À l’intérieur, il s’agit d’embrasser l'autre dans sa totalité - la douceur projetée par notre Anima, mais aussi ce qu'elle a de moins beau, de plus sauvage ou de plus tranchant, lorsque son propre Animus s'exprime. À l’extérieur, l'Ego ne retient que ce qui le flatte, et lorsque le miroir se brise, on prend la fuite. On lui laisse porter le fardeau de la « misère » psychique, tout en se drapant dans la posture du vainqueur face au monde : « Elle n’était pas belle, je m’étais trompé, elle n’était pas digne de mon amour. » En réalité, l'homme refuse de voir qu'il exigeait une femme calquée sur une Anima parfaite et angélique. Il esquive ses propres démons, refusant de les porter, et exige de l'autre une perfection illusoire pour ne jamais avoir à affronter ses propres ténèbres.
Être avec « sa » femme – puisque l'on tient tant à cette illusion d'appartenance – c’est l'accueillir intérieurement comme l'incarnation d'une altérité qui résonne avec nous. C’est assumer, en miroir, tout ce qu’elle a à pleurer, à enfouir et à faire renaître, dans cette danse complexe entre l'Animus et l'Anima, et non s'abreuver uniquement de la lumière qu'elle a à nous offrir.

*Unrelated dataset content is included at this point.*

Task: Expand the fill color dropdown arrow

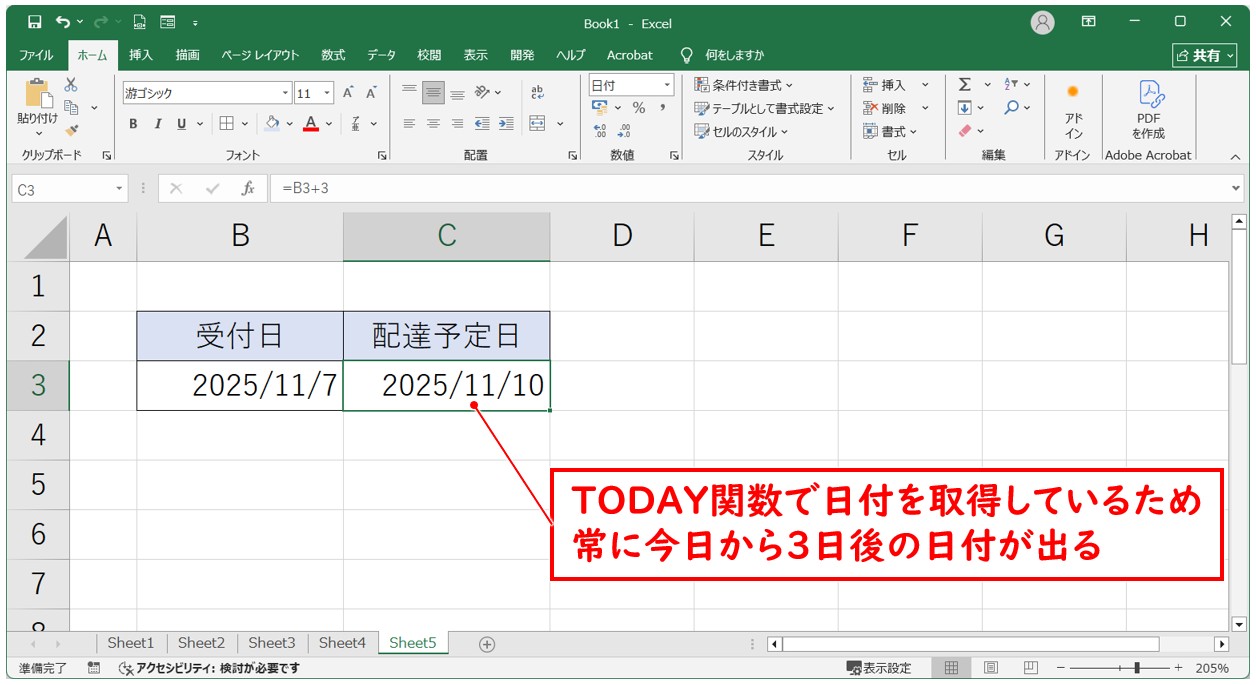Action: click(290, 124)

Observe attentivement « ta » femme, contemple le fardeau qu'elle assume psychiquement, pour le pire et le meilleur, loin du contrat marital socialement établi, mais si rarement scellé dans l'inconscient. Demande-toi si cette inquiétante étrangeté que tu vois en elle, et qui t’effraie tant, n'est pas la projection de ta propre Ombre. Demande-toi si cela n'a pas, de tout temps, habité tes propres profondeurs.
Aux prémices de la relation, l'Ego se repaît d'absolus. On manie des mots comme « jamais » pour mimer la profondeur, mais on s'en sert rarement pour formuler cette vérité clinique : « Ce que je rejette aujourd’hui chez ma femme n'a jamais cessé de m'appartenir. » Les belles paroles agissent comme des défenses mensongères face à un avenir insaisissable. Il est douloureux de nommer et d'intégrer les matériaux refoulés qui nous constituent. Si, avant d'offrir des promesses grandiloquentes, nous n'analysons pas les projections que nous portons dans l'instant présent, alors promettre, c’est se compromettre.
En définitive, si tu regardes « ta » femme et que tu refuses de reconnaître en toi la source de ce que tu lui reproches ; si tu n'assumes rien du fardeau psychique que tu l'obliges à porter, alors elle n’a jamais été la « tienne ». Tu pourras toujours clamer ton erreur, ajuster ton masque et poursuivre ton errance sur le chemin narcissique que tu t'es tracé, mais la vérité est là… tu t’étais simplement trompé de miroir.